A CIA official brought the
prisoner to Abu Ghraib early in the morning of Nov. 4 and placed him in a
shower room used for interrogations.
Hours later, he was found dead in
the stall, "facedown, handcuffed with his hands behind his back," the report
said.
The prisoner was kept on ice and taken out the next day on a
gurney "as if he were only ill, so as not to draw the attention of the Iraqi
guards and detainees."
The prisoner was later determined to have died
of a blood clot in the brain, probably from the injuries he sustained when he
was captured.
"Had the CIA followed established Army procedures" when
bringing the detainee into the prison, he "would have been medically screened,"

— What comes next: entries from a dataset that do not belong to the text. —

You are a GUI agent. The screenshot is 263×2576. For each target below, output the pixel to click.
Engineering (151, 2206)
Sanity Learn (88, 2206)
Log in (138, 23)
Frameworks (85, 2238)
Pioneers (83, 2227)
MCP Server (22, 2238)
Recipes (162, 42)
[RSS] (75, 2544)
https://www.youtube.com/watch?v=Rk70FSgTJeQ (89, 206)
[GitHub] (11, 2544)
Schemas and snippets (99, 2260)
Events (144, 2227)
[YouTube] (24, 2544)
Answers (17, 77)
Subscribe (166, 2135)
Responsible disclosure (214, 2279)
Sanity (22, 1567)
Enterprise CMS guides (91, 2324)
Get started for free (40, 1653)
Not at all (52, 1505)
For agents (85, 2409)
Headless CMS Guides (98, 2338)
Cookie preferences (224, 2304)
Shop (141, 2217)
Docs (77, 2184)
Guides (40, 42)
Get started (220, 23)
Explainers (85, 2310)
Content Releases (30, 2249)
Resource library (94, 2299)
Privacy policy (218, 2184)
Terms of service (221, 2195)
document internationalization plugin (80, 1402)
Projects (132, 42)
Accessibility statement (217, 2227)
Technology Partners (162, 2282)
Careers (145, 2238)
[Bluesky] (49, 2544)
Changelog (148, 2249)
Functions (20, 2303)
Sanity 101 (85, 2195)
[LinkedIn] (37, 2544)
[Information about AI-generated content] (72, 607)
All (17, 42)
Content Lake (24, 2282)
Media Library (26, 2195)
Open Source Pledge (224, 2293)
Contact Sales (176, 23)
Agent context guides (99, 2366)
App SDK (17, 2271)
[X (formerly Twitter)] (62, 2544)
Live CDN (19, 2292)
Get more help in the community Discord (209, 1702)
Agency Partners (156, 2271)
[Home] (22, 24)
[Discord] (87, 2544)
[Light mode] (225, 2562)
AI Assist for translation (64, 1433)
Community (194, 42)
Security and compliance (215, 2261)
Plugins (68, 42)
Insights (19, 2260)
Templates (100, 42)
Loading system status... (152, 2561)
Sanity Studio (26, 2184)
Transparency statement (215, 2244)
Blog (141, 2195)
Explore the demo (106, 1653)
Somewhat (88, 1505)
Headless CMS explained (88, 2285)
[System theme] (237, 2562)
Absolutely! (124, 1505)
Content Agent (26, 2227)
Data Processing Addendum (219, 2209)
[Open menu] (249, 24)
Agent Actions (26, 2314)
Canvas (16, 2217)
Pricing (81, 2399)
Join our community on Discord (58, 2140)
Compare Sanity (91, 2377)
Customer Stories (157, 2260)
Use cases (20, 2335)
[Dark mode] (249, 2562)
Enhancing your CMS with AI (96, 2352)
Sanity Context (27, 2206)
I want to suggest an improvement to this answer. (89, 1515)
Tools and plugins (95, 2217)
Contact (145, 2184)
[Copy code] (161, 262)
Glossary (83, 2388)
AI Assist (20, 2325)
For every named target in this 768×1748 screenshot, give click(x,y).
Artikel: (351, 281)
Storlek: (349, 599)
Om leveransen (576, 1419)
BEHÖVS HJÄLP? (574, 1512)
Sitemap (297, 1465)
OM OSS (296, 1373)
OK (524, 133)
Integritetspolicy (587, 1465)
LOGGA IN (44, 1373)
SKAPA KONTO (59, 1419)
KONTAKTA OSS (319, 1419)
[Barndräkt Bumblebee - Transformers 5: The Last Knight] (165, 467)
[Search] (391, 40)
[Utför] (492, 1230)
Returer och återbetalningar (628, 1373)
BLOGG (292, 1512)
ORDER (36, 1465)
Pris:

the report said, leaving unstated the possibility that his injuries might have
been diagnosed and he might have survived.
That death is among those
currently under investigation by the CIA inspector general's office, according
to the U.S. intelligence official, and is also reportedly among the three cases
referred to the Justice Department.
In another case, a former Iraqi
general, Abed Hamed Mowhoush, died in western Iraq in November, several days
after being interrogated by agency operatives.
The third incident
involved a detainee who died in Afghanistan last year in CIA custody. A CIA
paramilitary contractor, David A. Passaro, has been charged in the case,
accused of using a large flashlight to beat the prisoner, who was suspected of
taking part in rocket attacks on U.S. forces.